If you run Docker Desktop, ensure the following:

  1. Use containerd for pulling and storing images: Turn off the containerd image store. It should bring new features like faster container startup performance by lazy-pulling images, and the ability to run Wasm applications with Docker, but unfortunately docker Terraform provider doesn't support it. You can check this in Docker Desktop settings under the General tab.

  2. WSL 2 Backend: Verify that Docker Desktop is configured to use the WSL 2 backend for better performance and compatibility. You can check this in Docker Desktop settings under the General tab.

  3. Resource Allocation: Adjust the resource allocation for Docker Desktop to make sure it has enough CPU and memory to run your containers efficiently. This can be configured in the Resources tab of Docker Desktop settings.

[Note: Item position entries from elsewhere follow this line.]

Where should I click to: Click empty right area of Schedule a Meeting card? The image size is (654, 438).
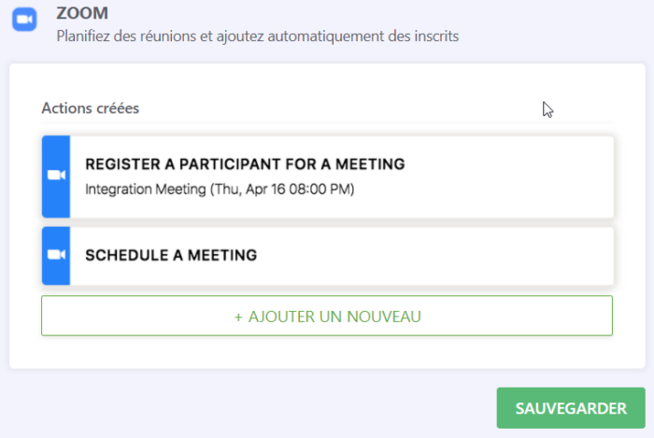[x=467, y=255]
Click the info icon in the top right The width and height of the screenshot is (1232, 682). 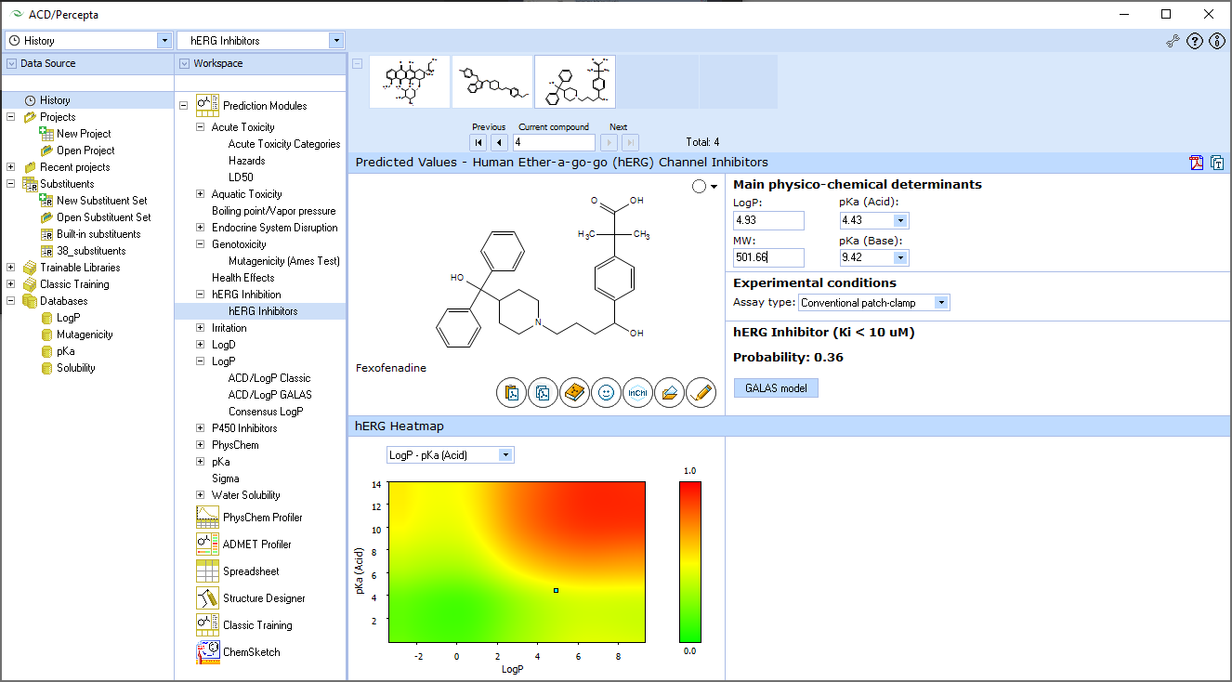point(1217,41)
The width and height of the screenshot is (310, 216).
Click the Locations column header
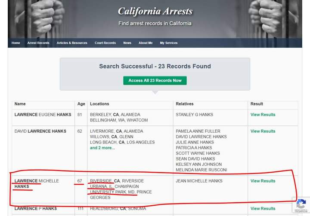(x=99, y=104)
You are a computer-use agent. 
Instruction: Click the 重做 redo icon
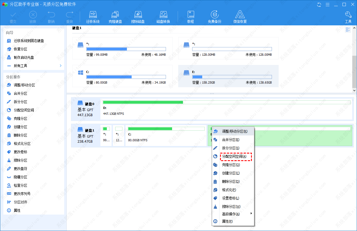(69, 16)
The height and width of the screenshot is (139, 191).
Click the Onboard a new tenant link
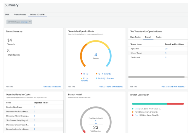point(52,87)
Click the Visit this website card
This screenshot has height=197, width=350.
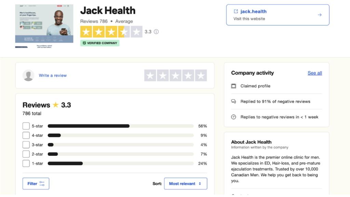pyautogui.click(x=278, y=15)
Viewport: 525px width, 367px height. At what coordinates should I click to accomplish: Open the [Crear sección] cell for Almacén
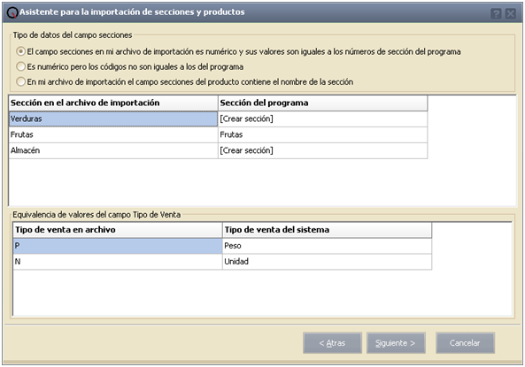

  4. Network Configuration: If you encounter network issues, check the network settings in Docker Desktop. Make sure that the network mode is correctly configured and that there are no conflicts with other network adapters.

  5. Windows Firewall: Make sure that Windows Firewall or any other security software is not blocking Docker's network traffic. You may need to create exceptions for Docker.

By checking these settings, you can ensure that Docker Desktop runs smoothly on your machine.

What if I use Podman as a container tool?

If you use Podman as a container tool, you can configure Terraform to use it by setting the container_tool Terraform variable to podman. For instance:

export TF_VAR_container_tool=podman

This will ensure that Terraform uses podman binary for all container-related operations.